O ex-presidente Lula utiliza com rara maestria a linguagem do futebol para explicar os fenômenos da política e da economia. Confesso que não sou um ardoroso defensor do reducionismo futebolístico. Porém, como se sabe, nada conquista tanta simpatia entre os brasileiros do que o distinto esporte bretão. Dentro de um barraco da favela carioca, nas casas rodeadas de jardins de inverno da serra gaúcha, nos casarões existentes dentre os muros dos condomínios mais pomposos do país, residem os técnicos mais inteligentes do futebol brasileiro. Jamais perderam uma partida, conhecem todos os atalhos para a vitória e identificam a quilômetros a burrice dos luxas, dos falcões, dos renatos e dos tites.
Afinados, destrincham com rara sabedoria e extrema lucidez os princípios básicos da filosofia do pé na bola. Na vitória de suas equipes deixam o discurso de lado e entram em campo. A plenos pulmões vibram a superioridade de uma raça, de um povo, de uma torcida. Ganham as ruas, se adonam dos espaços para extravasar a alegria incontida. Nas derrotas, bem, aí é que emerge o grande filósofo. O que aponta os erros, que não acredita como o desastre não foi evitado. O herói do passado recente vira bandido, a diretoria já não tem mais valor. A camiseta, manto sagrado nas vitórias, entrará em quarentena, sendo vergada somente após a completa cura das feridas.

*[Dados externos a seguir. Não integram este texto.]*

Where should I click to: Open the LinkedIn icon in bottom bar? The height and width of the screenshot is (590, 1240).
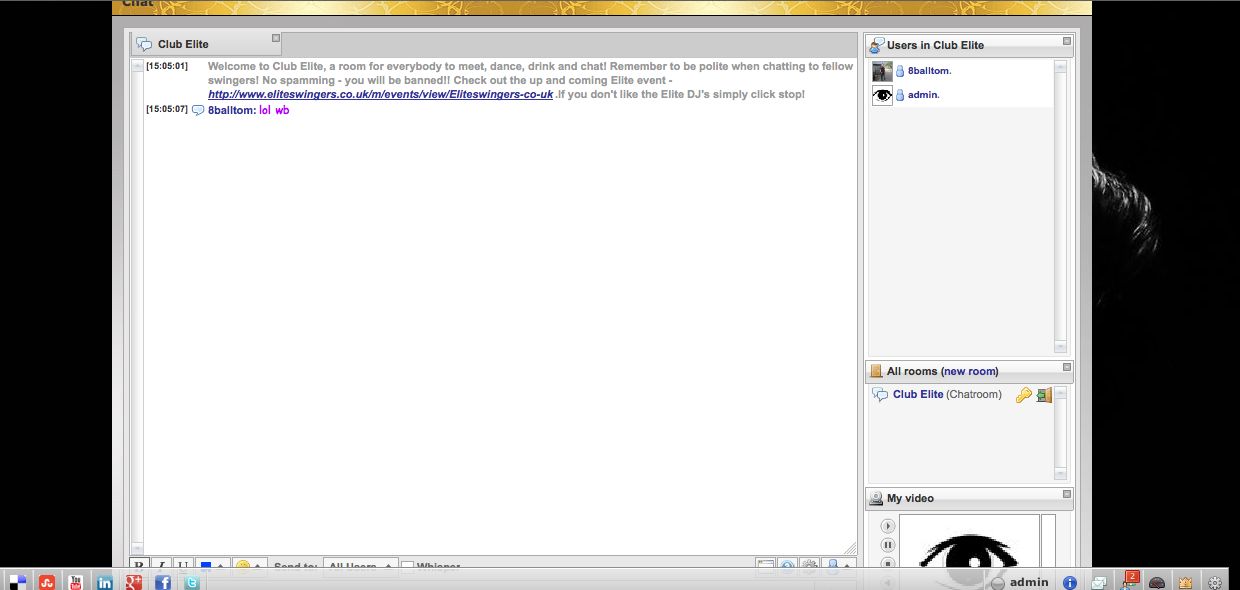point(104,582)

Por aqui, na província, o caldo parece mais grosso. São só dois os aspirantes ao domínio futebolístico. Colorados e tricolores se alternam no posto principal há mais de 100 anos. Vez por outra um intrometido qualquer, normalmente da Serra, se atravessa no caminho de ambos. Talvez por isso, as dores da derrota pareçam mais intensas. No desfecho do campeonato presente, que termina logo ali, no domingo, os dois protagonistas chegaram ao clássico num clima de broxura completa. Derrotados na Libertadores, no caso colorado surpreendentemente eliminado, esperava-se que os times chegassem à decisão desmotivados, o jogo tinha tudo para ser marcado pela impotência e pela falta de libido. Que nada, nunca se viu um Gre-Nal tão aceso, tão quente, tão insinuante.
Tão elegante, o técnico Falcão, caso raro de súbita unanimidade na imprensa gaúcha, saiu chamuscado do confronto. Os mais apressados foram rápidos e tão logo terminou a contenda já postaram seus comentários desairosos. Um deles, colorado dos mais fanáticos, dizia que Falcão era bom de papo e ruim de prática. Sei lá, mesmo que o processo seja doloroso, há de se dar um pouco mais de tempo para que o homem comece a por em prática as suas ideias, de preferência com seus homens de confiança.
O futebol imita a vida. Ou, como querem alguns, a vida imita o futebol. Ninguém vai vencer a vida toda. Os ciclos naturais se fecham. Voltam a abrir outros logo depois. Os torcedores colorados, que tinham entalada a provocação dos tricolores por mais de duas décadas, puderam afastar os fantasmas e zoar prazerosamente. No entanto, mesmo que venham a vencer de novo, o ciclo parece ter chegado ao fim. Há descontentamento demais com algumas figuras vermelhas. Os sábios do futebol já decretaram que a hora da mudança chegou. Caberá ao seu tão decantado elegante treinador, reforçado pela vitória ou esgualepado pela derrota, juntar as peças de seguir em frente. Não haverá muito tempo para isso, pois o Brasileirão bate à porta. Bem, mas aí já são outras filosofias!